I recently was asked by a friend to evaluate their 401k investment plan.  This exercise just reinforced my view that 401k’s leave a lot to be desired and are blunt investment options.

Essentially, many of them require you to be invested in bonds or stocks or both, with no other choice.  This leaves out the two other main investment options you should have in your portfolio, which are cash and gold (or precious metals).

That’s a pretty serious drawback because it forces you to be fully invested at all times in all markets.

Only rookies are fully invested.  Serious, successful investors keep plenty of cash in their portfolios.  I’m talking serious investors like Warren Buffet, for example.

Why do they keep plenty of cash in their portfolios?  After all, cash is always losing money due to inflation, so it essentially carries a negative interest rate.  So why would they do this?

Because it gives them the opportunity to swoop in and buy stocks at big discounts whenever the stock market goes down.  That’s right — when everyone else is heading for the hills in total panic and selling off their stocks because the market is going down, these guys have plenty of cash on hand to go in and scoop those stocks up a fire sale prices.

They are litterally sitting back just waiting for this to happen.  Because the price you pay for a stock is a major factor in your succes as an investor.

What’s that old adage rattling around in the back of my head — oh, that would be “buy low, sell high.”  You’ve heard of that I’m sure.

And having plenty of cash on hand allows you to do that.

So why do companies 401k’s not allow you to do that.  Well, I’m not sure, exactly.  I have a couple of theories, but take them with a grain of salt.

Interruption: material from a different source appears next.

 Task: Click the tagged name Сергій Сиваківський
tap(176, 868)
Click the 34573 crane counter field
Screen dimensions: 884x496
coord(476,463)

My first one is that the 401k plan offerings are made by some ad hoc commitee in the corporation that doesn’t really know all that much about investing.  They just meet with a 401k company a few times and just go with their recommendations.  Oh, they probably ask a shallow question or two, but it’s really done with that old “get her done” corporate mentality.

And the 401k company is all to happy to offer plan choices that keep members fully invested in their stock and bond fund offerings.  After all, that’s how the can charge fees – by keeping you fully invested in their products.

And they would have trouble justifying a fee on holding you cash — interest free, now wouldn’t they?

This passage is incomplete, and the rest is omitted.